With the line that contains "Image resolution: width=1021, height=2576." as the final line, return every line from the start of the data below exactly.

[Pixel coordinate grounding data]
⁂

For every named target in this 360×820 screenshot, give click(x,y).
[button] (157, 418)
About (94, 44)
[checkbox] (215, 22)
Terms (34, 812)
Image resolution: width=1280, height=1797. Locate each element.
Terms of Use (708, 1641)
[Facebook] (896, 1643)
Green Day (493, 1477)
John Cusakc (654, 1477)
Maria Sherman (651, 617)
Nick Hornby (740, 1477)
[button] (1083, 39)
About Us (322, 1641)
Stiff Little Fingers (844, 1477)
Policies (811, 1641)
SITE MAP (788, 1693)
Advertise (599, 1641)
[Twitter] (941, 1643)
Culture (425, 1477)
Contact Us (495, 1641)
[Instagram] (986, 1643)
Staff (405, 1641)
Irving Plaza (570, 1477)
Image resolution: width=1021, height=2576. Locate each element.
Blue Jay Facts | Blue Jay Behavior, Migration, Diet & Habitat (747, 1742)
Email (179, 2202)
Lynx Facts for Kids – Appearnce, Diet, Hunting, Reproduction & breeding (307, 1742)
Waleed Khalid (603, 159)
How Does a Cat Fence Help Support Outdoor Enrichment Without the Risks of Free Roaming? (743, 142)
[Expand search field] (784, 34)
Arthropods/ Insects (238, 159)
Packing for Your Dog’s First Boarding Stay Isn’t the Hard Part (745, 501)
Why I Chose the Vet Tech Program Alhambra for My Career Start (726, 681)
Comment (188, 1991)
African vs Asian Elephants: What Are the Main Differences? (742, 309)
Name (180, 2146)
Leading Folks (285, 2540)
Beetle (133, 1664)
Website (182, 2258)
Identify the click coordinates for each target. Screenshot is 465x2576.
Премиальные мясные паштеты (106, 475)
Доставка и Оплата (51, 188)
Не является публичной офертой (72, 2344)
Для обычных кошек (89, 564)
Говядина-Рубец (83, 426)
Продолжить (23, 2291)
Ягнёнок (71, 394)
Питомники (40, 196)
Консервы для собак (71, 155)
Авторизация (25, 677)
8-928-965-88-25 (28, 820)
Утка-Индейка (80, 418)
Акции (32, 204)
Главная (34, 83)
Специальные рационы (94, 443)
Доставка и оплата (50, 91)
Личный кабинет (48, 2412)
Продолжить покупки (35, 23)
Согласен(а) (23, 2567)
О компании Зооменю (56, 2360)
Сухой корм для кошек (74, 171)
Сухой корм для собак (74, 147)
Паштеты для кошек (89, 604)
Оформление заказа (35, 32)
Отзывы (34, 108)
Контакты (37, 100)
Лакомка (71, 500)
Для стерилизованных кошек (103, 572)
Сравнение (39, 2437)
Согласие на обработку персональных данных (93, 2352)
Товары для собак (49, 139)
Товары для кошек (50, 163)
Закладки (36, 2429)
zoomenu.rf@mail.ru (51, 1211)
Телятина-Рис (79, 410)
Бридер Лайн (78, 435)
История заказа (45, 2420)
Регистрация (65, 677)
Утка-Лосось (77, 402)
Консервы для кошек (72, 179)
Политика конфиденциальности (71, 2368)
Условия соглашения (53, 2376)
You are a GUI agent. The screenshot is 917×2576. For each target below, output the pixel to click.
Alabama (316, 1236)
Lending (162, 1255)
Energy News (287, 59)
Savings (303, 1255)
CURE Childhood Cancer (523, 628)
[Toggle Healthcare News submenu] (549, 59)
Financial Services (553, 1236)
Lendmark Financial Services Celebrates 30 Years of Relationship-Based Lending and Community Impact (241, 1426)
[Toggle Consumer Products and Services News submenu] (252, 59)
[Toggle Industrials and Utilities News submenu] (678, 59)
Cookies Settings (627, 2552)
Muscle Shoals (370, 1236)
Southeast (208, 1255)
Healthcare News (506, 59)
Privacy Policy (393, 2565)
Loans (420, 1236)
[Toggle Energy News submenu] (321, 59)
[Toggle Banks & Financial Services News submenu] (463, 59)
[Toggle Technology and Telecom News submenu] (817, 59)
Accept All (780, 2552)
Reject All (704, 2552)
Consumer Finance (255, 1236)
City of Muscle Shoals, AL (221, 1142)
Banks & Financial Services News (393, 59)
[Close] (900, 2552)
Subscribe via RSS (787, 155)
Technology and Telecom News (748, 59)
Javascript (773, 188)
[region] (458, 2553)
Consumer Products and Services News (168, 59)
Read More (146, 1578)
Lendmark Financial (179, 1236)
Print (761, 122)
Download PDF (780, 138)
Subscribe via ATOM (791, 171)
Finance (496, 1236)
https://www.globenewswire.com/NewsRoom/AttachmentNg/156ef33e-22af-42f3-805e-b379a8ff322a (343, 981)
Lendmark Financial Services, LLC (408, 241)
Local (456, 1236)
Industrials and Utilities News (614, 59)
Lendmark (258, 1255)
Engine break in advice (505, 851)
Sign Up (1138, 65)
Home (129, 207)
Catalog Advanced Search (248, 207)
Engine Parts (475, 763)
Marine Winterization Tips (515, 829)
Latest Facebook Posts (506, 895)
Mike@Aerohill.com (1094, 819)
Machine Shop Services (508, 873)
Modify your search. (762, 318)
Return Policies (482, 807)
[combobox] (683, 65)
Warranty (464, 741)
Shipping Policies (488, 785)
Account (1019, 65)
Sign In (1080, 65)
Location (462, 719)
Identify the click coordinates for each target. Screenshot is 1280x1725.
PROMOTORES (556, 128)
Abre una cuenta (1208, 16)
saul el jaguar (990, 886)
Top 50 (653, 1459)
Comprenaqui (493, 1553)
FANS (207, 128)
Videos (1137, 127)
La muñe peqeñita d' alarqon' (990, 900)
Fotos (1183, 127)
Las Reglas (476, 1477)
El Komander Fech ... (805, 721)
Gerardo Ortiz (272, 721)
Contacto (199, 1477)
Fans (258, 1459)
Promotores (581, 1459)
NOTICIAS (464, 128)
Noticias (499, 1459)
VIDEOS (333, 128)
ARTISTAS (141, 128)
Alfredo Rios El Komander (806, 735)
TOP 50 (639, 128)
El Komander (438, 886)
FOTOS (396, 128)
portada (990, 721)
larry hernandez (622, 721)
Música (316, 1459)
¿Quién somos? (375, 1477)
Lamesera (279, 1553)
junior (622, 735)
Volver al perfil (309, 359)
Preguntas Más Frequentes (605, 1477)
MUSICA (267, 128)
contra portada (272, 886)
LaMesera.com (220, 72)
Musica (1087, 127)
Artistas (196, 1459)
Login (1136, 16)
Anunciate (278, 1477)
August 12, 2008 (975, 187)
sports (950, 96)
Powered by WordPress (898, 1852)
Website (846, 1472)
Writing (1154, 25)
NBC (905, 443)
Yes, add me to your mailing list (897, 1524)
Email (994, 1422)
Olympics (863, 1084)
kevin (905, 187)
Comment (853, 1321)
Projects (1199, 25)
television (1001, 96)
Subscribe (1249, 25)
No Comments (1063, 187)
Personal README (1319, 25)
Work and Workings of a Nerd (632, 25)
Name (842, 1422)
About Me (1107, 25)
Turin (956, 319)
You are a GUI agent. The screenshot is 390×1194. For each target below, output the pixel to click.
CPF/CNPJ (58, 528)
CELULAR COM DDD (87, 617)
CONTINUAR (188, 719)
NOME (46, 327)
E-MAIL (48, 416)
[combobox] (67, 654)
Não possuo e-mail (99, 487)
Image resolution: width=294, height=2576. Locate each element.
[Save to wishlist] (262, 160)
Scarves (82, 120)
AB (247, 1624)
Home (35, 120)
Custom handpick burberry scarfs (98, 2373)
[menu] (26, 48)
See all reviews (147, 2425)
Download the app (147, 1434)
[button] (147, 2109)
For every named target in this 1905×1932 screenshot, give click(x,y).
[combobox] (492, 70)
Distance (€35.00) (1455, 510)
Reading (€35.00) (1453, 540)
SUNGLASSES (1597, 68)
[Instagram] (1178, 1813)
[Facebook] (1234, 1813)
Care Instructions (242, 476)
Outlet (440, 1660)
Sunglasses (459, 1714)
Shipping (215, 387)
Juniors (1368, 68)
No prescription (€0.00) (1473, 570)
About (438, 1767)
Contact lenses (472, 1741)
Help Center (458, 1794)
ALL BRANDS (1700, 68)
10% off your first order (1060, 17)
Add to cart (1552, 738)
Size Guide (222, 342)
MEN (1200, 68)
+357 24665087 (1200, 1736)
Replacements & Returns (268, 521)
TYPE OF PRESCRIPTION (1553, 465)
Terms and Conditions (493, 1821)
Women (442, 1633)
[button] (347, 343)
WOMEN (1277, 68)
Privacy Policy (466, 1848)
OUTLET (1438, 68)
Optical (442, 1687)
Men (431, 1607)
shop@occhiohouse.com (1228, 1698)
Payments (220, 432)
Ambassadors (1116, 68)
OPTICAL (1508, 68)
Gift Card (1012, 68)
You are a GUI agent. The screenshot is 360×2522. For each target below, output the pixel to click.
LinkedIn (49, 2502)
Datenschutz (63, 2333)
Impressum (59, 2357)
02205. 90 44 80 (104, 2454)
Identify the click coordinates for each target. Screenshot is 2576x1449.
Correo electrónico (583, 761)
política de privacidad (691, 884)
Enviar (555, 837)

⁂

Response below
For every named target in this 360×820 screenshot, give click(x,y).
[button] (157, 418)
About (94, 44)
[checkbox] (215, 22)
Terms (34, 812)
Image resolution: width=1280, height=1797. Locate each element.
Terms of Use (708, 1641)
[Facebook] (896, 1643)
Green Day (493, 1477)
John Cusakc (654, 1477)
Maria Sherman (651, 617)
Nick Hornby (740, 1477)
[button] (1083, 39)
About Us (322, 1641)
Stiff Little Fingers (844, 1477)
Policies (811, 1641)
SITE MAP (788, 1693)
Advertise (599, 1641)
[Twitter] (941, 1643)
Culture (425, 1477)
Contact Us (495, 1641)
[Instagram] (986, 1643)
Staff (405, 1641)
Irving Plaza (570, 1477)
Image resolution: width=1021, height=2576. Locate each element.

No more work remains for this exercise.